Quanto ao universo em si, desde os costumes dos povos e suas características, desde os ponderados Atreides, aos industrializados Harkonnen, ou os nativos indomáveis Fremen, às várias linguagens representadas, os combates corpo a corpo quase obedecendo a um sistema de honra ou bushido, os vestuários com claras influências de culturas humanas antigas interligadas, os veículos estranhamente funcionais, até a arquitetura egípcia de Arrakeen, a capital de Arrakis, tudo parece real e plausível de ter seguido a evolução da nossa espécie e sociedade.

Já a estética encontra muitas semelhanças a outros trabalhos do realizador, como Arrival e Blade Runner 2049. Tanto nos vestuários, como no design das naves, das cidades, das armaduras, tudo é semelhante à nossa civilização, curiosamente verosímil.

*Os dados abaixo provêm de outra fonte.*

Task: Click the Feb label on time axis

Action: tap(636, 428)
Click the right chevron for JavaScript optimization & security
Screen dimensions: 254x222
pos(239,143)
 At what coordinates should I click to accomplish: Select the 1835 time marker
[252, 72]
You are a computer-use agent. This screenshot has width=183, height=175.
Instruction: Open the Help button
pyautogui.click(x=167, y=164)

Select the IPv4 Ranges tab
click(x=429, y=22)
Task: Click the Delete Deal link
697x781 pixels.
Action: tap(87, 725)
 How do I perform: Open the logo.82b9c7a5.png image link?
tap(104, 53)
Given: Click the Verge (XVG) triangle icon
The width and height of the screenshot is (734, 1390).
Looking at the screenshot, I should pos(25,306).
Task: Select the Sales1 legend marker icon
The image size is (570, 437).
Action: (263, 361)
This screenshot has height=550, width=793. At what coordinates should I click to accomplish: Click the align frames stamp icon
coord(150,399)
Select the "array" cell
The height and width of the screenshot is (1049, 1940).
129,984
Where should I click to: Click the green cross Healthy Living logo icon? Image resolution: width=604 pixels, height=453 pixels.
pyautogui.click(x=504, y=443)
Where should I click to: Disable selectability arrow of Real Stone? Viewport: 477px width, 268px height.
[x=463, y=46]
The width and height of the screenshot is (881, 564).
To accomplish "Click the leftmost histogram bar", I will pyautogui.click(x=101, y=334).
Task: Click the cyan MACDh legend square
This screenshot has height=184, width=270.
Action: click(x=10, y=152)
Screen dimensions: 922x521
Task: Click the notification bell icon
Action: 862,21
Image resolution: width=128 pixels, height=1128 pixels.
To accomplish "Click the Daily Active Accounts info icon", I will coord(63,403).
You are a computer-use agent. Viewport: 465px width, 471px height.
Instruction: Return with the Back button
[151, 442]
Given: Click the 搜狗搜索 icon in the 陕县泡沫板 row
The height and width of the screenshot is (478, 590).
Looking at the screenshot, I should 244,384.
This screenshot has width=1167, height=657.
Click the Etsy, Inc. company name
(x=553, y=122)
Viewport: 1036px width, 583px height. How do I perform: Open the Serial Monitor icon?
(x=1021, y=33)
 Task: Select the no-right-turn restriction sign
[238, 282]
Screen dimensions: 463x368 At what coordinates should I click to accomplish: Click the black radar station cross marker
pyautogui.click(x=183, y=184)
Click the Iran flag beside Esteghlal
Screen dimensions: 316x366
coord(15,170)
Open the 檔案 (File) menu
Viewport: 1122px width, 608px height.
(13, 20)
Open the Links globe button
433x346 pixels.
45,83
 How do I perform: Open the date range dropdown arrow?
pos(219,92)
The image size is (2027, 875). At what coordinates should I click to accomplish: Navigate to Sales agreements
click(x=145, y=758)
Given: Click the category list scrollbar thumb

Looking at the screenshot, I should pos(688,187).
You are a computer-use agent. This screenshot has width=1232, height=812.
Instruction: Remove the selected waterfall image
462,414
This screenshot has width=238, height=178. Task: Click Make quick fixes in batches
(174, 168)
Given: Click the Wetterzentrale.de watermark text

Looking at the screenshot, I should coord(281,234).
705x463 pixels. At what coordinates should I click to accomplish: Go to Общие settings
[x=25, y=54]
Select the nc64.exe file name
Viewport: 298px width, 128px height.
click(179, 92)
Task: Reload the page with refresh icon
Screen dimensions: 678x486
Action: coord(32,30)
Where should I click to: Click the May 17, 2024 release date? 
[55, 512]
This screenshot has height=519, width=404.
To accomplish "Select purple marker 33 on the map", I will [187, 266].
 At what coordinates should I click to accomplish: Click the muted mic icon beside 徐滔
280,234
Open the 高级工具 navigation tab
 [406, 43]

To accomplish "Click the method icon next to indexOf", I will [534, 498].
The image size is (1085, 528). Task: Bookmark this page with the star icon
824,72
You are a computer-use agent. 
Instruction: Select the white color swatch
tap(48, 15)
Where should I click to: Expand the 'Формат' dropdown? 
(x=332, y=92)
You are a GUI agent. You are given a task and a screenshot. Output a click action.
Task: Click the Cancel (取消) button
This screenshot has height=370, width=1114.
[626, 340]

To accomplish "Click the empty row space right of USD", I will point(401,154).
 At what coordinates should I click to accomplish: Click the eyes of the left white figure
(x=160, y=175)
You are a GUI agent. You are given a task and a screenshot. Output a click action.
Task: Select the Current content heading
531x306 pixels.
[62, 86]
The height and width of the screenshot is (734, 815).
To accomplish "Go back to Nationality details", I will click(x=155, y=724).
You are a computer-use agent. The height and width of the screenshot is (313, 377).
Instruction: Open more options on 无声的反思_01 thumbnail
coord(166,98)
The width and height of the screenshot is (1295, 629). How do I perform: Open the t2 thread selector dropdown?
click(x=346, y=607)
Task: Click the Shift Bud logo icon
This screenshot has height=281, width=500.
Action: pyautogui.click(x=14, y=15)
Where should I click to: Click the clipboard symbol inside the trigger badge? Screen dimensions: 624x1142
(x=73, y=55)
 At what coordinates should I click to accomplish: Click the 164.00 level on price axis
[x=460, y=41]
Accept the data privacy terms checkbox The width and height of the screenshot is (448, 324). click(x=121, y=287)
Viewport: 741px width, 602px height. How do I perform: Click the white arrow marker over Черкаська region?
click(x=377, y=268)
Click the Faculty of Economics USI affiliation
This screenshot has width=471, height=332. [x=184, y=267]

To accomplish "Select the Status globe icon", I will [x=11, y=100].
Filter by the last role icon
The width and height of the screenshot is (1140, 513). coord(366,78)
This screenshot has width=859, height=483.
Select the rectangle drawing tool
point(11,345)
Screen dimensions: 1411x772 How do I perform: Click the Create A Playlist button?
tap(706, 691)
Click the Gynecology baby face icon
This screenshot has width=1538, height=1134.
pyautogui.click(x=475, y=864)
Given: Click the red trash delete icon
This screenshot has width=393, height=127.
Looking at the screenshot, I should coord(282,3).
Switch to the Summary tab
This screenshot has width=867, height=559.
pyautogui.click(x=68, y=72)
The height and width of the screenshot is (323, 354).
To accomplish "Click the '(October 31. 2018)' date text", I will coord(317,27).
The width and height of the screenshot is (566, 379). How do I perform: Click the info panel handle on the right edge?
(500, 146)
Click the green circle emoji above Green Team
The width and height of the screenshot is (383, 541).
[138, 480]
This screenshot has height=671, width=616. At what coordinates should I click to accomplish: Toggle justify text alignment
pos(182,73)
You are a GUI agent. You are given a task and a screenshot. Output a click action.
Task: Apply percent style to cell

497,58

Destaco, no entanto, algumas influências de Moebius, o conhecido ilustrador francês que participou no desenvolvimento da primeira tentativa de adaptar o livro para cinema com Alexandro Jodorowsky. As naves e guerreiros presentes na sequência inicial, e a sequência em que visitamos o planeta dos Sardaukar e conhecemos pela primeira vez essa temida legião, são claramente tiradas das páginas de Moebius. Também é de destacar a influência de H.R. Giger – outro colaborador de Jodorowsky nesse projeto – no design de Giedi Prime, o planeta dos Harkonnen, um pesadelo industrial que não deixa de ter a sua beleza.

A direção de fotografia é muito boa, sendo particularmente interessante na sua textura. O Diretor de Fotografia Greig Fraser, o responsável pela imagem de Vice, Maria Madalena e Star Wars: Rogue One, e que está neste momento a filmar The Batman com Matt Reeves, conseguiu capturar quer a imensidão de Arrakis, como a textura da sua luz, de forma impressionante.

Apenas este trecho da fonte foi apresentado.